On 12/11/06, Linus Torvalds <torvalds@xxxxxxxx> wrote:

How about you just compare something simpler:

        git-rev-list | cat > /dev/null

vs

        git-rev-list > tmpfile ; cat tmpfile > /dev/null

and see which one works better.

These are tipical values (warm cache):

 $ time git rev-list --header --boundary --parents --topo-order HEAD  /dev/null
3.04user 0.05system 0:03.09elapsed 100%CPU (0avgtext+0avgdata 0maxresident)k
0inputs+0outputs (0major+10141minor)pagefaults 0swaps

$ time git rev-list --header --boundary --parents --topo-order HEAD |
cat > /dev/null
3.67user 0.36system 0:04.29elapsed 93%CPU (0avgtext+0avgdata 0maxresident)k
0inputs+0outputs (0major+18033minor)pagefaults 0swaps

$ time git rev-list --header --boundary --parents --topo-order HEAD >
/tmp/tmp.txt; cat /tmp/tmp.txt > /dev/null
3.44user 0.28system 0:03.74elapsed 99%CPU (0avgtext+0avgdata 0maxresident)k
0inputs+0outputs (0major+18033minor)pagefaults 0swaps

For some reason the CPU *never* goes up 93% with pipe (while it's easy
in the other two cases) and I repeated that test at lest 10 times
consecutively.

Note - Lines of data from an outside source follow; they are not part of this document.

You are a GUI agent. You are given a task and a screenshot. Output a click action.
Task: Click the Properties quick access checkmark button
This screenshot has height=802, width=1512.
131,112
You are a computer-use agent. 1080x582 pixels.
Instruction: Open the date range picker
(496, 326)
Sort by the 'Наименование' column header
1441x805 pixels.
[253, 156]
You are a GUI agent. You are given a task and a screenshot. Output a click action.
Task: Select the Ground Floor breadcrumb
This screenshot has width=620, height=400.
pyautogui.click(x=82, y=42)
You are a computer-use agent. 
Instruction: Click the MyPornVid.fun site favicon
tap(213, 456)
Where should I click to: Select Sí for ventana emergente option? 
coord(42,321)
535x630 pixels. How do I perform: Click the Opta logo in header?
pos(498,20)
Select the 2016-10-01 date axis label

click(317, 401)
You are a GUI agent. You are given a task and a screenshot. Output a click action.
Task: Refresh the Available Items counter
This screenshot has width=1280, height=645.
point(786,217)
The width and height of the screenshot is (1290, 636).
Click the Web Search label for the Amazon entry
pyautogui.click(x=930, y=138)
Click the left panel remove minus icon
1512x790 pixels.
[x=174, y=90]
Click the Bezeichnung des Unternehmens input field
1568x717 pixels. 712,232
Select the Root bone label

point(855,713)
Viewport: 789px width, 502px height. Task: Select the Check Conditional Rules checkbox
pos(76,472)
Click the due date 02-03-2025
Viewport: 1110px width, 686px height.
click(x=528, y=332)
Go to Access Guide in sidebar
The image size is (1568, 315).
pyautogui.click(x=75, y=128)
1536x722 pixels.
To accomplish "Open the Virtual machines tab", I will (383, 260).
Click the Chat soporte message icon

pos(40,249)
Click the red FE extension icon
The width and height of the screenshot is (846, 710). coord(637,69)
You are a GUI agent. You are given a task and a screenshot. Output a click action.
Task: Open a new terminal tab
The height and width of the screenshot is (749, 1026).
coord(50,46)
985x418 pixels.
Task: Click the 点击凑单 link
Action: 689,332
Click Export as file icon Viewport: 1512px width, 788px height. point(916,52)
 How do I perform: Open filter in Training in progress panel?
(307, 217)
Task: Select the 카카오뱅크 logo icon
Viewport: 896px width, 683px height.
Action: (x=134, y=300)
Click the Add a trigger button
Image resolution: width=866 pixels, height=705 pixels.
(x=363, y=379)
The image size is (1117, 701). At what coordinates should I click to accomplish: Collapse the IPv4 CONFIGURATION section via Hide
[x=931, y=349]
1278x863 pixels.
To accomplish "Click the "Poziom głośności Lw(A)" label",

Is it perhaps the signature of some blocking around? Or
too much high frequency of receiver's read call (see below) ?

This is your problem:

>               guiUpdateTimer.start(100, true);

rather than just blindly starting a timer, you should ask it to wait until
more data is available.

OK. I just don't understand how after waiting 100ms I get only 60KB
and stay in the loop only one cycle instead of reading, for many
cycles, much more then 60KB and then wait another 100ms and found
another big (about 1MB) amount of data ready to be read as with the
file case.

Perhaps the pipe buffers are small and block the writer when full. In
the file case when I come back in the loop after 100ms I found _a lot_
of data to be read and I stay in the loop for much more then 1 cycle
before to wait again 100ms.

On the other hand, going to read each say less then 10ms is exactly
what QProcess (socket based) was doing and I ended up with my read
function being called at furious pace slowing down everything.
Experimenting with QProcess I found that, for performance reasons,
it's better to read big chunks few times then small chunks a lot of
times.

 Marco

P.S: 30MB for 64KB each chunk it's 468, in 3.67s it's 1 call each
7.8ms. If the pipe calls the receiver for data ready after each 4KB
(old kernels) then we should have 7.500 calls. Impossible to read in
3.67s, it would be a theoretical 1 call each 0.48ms average.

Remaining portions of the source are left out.